# chamfer bit



## knnthrawson (Jan 20, 2013)

New to routing. The plans call for a 1/8" chamfer. Is that a certain degree of chamfer bit or are they talking about 1/8" roundover? Its for a profile on 3/4 " edging. Thanks, Ken


----------



## paduke (Mar 28, 2010)

Here is an interesting article on chamfer bits
When mentioning an 1/8" chamfer it is usually refering to easing the edge of the board to take away the sharp edge. 
Chamfer Bits


----------



## Phil P (Jul 25, 2010)

paduke said:


> When mentioning an 1/8" chamfer it is usually refering to easing the edge of the board to take away the sharp edge.]


We call that "easing the arris" and normally it can be quickly achieved with a sharp, finely set block plane or even a sanding board, although I wouln't make it as big as 1/8in (3.2mm)
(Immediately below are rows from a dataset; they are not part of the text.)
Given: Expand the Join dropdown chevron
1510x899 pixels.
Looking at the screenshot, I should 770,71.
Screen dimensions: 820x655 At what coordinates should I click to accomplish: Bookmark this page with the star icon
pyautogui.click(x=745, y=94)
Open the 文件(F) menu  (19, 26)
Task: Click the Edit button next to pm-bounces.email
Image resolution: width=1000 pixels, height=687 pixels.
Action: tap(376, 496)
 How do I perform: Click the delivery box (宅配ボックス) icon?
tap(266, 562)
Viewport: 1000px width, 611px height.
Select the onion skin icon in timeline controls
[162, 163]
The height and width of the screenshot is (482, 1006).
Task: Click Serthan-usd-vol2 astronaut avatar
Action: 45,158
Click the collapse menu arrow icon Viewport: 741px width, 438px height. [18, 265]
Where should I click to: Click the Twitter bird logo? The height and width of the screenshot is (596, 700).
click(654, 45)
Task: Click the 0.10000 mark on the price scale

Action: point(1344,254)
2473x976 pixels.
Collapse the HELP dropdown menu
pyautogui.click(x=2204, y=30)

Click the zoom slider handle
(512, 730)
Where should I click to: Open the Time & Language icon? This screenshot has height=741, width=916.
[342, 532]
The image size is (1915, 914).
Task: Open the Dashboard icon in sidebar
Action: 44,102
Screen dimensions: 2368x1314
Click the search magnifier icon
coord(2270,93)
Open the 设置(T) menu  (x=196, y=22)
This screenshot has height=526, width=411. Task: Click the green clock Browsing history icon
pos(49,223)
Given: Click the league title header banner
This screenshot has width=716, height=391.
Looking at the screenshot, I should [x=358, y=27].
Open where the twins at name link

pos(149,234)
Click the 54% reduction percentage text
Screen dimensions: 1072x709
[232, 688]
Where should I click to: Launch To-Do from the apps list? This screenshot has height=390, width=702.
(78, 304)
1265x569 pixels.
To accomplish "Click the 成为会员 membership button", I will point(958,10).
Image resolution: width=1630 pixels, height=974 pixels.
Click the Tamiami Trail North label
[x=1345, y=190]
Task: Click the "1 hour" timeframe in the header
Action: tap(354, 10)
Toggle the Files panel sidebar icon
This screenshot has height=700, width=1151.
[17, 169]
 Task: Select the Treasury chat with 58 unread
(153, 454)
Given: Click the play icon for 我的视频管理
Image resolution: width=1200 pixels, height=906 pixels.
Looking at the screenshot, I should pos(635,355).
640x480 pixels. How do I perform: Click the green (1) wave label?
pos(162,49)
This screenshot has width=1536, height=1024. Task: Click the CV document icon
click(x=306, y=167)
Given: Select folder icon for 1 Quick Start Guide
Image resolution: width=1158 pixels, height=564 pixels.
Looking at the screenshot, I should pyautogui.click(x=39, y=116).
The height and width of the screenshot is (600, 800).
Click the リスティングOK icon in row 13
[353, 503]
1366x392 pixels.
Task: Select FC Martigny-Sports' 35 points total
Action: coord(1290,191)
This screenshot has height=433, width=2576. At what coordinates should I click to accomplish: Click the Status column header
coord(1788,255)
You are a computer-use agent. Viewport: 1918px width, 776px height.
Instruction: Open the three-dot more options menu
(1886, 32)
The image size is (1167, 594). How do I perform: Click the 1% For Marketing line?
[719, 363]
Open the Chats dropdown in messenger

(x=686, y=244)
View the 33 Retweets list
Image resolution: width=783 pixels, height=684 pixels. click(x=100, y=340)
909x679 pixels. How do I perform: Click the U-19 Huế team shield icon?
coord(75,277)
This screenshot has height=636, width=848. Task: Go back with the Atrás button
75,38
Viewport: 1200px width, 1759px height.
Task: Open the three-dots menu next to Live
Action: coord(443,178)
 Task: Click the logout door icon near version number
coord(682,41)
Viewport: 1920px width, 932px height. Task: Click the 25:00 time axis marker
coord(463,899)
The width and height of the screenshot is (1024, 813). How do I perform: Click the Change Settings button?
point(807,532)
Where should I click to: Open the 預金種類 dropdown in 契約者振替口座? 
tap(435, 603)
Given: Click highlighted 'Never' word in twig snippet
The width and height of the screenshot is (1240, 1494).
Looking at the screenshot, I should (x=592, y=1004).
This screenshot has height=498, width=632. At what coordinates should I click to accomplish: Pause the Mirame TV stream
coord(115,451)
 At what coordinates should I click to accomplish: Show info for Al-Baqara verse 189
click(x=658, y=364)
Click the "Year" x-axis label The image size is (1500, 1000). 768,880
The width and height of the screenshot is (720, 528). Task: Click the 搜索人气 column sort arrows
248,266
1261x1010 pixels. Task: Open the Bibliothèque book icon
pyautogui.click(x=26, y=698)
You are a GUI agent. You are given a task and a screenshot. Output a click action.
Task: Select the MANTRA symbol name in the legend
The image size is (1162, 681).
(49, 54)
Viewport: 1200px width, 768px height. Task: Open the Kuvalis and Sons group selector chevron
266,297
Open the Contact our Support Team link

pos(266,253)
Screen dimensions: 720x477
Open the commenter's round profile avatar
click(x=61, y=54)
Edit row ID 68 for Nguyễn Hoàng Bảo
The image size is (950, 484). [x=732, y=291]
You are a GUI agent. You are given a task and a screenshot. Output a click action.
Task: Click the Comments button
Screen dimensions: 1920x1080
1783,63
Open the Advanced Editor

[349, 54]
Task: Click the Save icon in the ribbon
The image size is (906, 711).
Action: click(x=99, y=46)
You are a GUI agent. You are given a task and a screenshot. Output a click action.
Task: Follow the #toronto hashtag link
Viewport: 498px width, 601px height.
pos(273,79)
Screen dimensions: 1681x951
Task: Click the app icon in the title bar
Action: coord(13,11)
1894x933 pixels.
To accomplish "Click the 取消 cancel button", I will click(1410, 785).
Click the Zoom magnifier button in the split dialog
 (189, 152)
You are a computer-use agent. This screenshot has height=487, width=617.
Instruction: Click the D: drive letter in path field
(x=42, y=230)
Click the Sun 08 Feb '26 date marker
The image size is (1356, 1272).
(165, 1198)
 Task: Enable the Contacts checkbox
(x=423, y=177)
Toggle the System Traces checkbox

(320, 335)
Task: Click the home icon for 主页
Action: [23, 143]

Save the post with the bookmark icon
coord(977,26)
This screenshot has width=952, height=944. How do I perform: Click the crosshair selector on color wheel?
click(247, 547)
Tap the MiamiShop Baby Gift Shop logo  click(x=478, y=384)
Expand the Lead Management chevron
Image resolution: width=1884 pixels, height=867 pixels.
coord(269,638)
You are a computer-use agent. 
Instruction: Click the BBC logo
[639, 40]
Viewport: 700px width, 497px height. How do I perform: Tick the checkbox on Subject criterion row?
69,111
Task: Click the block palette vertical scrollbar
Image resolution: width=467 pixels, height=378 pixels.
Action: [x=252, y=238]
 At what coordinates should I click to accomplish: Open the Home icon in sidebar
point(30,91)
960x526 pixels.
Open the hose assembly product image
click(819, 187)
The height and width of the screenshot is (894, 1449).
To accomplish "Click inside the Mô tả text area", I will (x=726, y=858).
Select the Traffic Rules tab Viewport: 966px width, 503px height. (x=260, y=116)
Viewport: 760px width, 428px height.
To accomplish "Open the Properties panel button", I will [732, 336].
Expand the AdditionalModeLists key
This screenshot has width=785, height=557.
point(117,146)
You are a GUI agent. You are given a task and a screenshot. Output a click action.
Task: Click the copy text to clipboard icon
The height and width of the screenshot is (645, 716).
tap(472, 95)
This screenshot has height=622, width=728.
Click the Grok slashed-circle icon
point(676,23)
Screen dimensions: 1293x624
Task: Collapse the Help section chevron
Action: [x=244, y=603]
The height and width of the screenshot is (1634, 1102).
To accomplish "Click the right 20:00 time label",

To the OP. Unless otherwise stated on build instructions a chamfer is generally taken as 45°

Regards

Phil


----------



## Mike (Nov 22, 2004)

Ken, with a 45° chamfer bit set the bearing just a hair above the table or below the routers base if free hand. Make a cut on a scrap piece and adjust as needed until you get the 1/8" cut you want. This will save many a project.


----------